▸ TASK REQUIREMENTS: The response must consist of every record, restated word for word.

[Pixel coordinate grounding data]
# # # # #
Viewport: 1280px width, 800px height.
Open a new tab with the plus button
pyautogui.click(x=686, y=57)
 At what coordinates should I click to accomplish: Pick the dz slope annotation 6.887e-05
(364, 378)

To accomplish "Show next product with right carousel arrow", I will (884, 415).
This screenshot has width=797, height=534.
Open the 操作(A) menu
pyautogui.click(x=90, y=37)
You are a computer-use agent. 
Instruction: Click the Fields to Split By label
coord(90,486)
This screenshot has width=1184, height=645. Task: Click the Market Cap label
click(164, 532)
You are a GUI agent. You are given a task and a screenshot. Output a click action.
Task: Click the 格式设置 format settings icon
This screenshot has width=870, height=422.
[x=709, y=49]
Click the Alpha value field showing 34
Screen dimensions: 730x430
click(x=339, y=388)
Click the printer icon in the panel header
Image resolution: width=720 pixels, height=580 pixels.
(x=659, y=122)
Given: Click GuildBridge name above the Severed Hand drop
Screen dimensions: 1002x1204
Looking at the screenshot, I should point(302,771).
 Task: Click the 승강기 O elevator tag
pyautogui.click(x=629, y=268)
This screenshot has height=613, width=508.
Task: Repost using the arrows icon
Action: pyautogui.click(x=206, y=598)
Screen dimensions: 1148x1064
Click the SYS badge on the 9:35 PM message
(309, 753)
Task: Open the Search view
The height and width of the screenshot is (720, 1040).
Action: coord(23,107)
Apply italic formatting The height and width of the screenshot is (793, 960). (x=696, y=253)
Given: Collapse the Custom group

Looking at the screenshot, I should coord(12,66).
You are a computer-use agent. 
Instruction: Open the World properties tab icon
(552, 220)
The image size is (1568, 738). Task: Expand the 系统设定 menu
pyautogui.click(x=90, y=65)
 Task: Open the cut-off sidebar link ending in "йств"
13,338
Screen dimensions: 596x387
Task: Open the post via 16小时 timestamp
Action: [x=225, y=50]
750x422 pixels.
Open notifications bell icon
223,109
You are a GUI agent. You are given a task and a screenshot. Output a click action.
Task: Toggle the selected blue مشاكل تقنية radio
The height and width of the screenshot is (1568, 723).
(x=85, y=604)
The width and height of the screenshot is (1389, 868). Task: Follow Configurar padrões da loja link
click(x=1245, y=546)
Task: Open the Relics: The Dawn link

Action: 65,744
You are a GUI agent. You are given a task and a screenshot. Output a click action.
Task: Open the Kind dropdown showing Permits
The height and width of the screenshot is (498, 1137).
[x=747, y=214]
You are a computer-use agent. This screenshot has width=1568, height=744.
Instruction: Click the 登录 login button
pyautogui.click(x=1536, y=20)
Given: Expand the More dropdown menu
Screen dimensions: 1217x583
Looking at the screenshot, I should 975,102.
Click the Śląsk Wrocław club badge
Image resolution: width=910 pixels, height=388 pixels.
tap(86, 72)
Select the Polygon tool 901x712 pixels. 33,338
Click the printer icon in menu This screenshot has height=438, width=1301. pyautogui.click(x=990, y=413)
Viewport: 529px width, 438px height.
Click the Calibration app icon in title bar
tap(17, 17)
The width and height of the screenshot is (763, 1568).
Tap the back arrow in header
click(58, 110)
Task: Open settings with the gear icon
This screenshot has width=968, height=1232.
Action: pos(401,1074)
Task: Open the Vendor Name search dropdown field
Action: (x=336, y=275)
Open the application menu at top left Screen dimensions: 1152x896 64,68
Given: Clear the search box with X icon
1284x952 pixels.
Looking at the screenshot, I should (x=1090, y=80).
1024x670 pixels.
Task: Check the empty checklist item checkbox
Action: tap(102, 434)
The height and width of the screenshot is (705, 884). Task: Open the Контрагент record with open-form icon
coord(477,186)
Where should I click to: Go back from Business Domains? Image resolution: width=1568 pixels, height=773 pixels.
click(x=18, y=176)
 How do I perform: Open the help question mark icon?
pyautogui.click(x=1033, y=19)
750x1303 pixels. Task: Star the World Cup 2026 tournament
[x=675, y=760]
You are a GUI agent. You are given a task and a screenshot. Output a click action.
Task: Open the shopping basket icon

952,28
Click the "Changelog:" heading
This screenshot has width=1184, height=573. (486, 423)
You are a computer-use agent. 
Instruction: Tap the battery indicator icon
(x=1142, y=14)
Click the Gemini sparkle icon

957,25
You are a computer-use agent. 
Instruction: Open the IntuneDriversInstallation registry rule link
# # # # #
▸ WORKED SOLUTION:
Viewport: 1280px width, 800px height.
Open a new tab with the plus button
pyautogui.click(x=686, y=57)
 At what coordinates should I click to accomplish: Pick the dz slope annotation 6.887e-05
(364, 378)

To accomplish "Show next product with right carousel arrow", I will (884, 415).
This screenshot has width=797, height=534.
Open the 操作(A) menu
pyautogui.click(x=90, y=37)
You are a computer-use agent. 
Instruction: Click the Fields to Split By label
coord(90,486)
This screenshot has width=1184, height=645. Task: Click the Market Cap label
click(164, 532)
You are a GUI agent. You are given a task and a screenshot. Output a click action.
Task: Click the 格式设置 format settings icon
This screenshot has width=870, height=422.
[x=709, y=49]
Click the Alpha value field showing 34
Screen dimensions: 730x430
click(x=339, y=388)
Click the printer icon in the panel header
Image resolution: width=720 pixels, height=580 pixels.
(x=659, y=122)
Given: Click GuildBridge name above the Severed Hand drop
Screen dimensions: 1002x1204
Looking at the screenshot, I should point(302,771).
 Task: Click the 승강기 O elevator tag
pyautogui.click(x=629, y=268)
This screenshot has height=613, width=508.
Task: Repost using the arrows icon
Action: pyautogui.click(x=206, y=598)
Screen dimensions: 1148x1064
Click the SYS badge on the 9:35 PM message
(309, 753)
Task: Open the Search view
The height and width of the screenshot is (720, 1040).
Action: coord(23,107)
Apply italic formatting The height and width of the screenshot is (793, 960). (x=696, y=253)
Given: Collapse the Custom group

Looking at the screenshot, I should coord(12,66).
You are a computer-use agent. 
Instruction: Open the World properties tab icon
(552, 220)
The image size is (1568, 738). Task: Expand the 系统设定 menu
pyautogui.click(x=90, y=65)
 Task: Open the cut-off sidebar link ending in "йств"
13,338
Screen dimensions: 596x387
Task: Open the post via 16小时 timestamp
Action: [x=225, y=50]
750x422 pixels.
Open notifications bell icon
223,109
You are a GUI agent. You are given a task and a screenshot. Output a click action.
Task: Toggle the selected blue مشاكل تقنية radio
The height and width of the screenshot is (1568, 723).
(x=85, y=604)
The width and height of the screenshot is (1389, 868). Task: Follow Configurar padrões da loja link
click(x=1245, y=546)
Task: Open the Relics: The Dawn link

Action: 65,744
You are a GUI agent. You are given a task and a screenshot. Output a click action.
Task: Open the Kind dropdown showing Permits
The height and width of the screenshot is (498, 1137).
[x=747, y=214]
You are a computer-use agent. This screenshot has width=1568, height=744.
Instruction: Click the 登录 login button
pyautogui.click(x=1536, y=20)
Given: Expand the More dropdown menu
Screen dimensions: 1217x583
Looking at the screenshot, I should 975,102.
Click the Śląsk Wrocław club badge
Image resolution: width=910 pixels, height=388 pixels.
tap(86, 72)
Select the Polygon tool 901x712 pixels. 33,338
Click the printer icon in menu This screenshot has height=438, width=1301. pyautogui.click(x=990, y=413)
Viewport: 529px width, 438px height.
Click the Calibration app icon in title bar
tap(17, 17)
The width and height of the screenshot is (763, 1568).
Tap the back arrow in header
click(58, 110)
Task: Open settings with the gear icon
This screenshot has width=968, height=1232.
Action: pos(401,1074)
Task: Open the Vendor Name search dropdown field
Action: (x=336, y=275)
Open the application menu at top left Screen dimensions: 1152x896 64,68
Given: Clear the search box with X icon
1284x952 pixels.
Looking at the screenshot, I should (x=1090, y=80).
1024x670 pixels.
Task: Check the empty checklist item checkbox
Action: tap(102, 434)
The height and width of the screenshot is (705, 884). Task: Open the Контрагент record with open-form icon
coord(477,186)
Where should I click to: Go back from Business Domains? Image resolution: width=1568 pixels, height=773 pixels.
click(x=18, y=176)
 How do I perform: Open the help question mark icon?
pyautogui.click(x=1033, y=19)
750x1303 pixels. Task: Star the World Cup 2026 tournament
[x=675, y=760]
You are a GUI agent. You are given a task and a screenshot. Output a click action.
Task: Open the shopping basket icon

952,28
Click the "Changelog:" heading
This screenshot has width=1184, height=573. (486, 423)
You are a computer-use agent. 
Instruction: Tap the battery indicator icon
(x=1142, y=14)
Click the Gemini sparkle icon

957,25
You are a computer-use agent. 
Instruction: Open the IntuneDriversInstallation registry rule link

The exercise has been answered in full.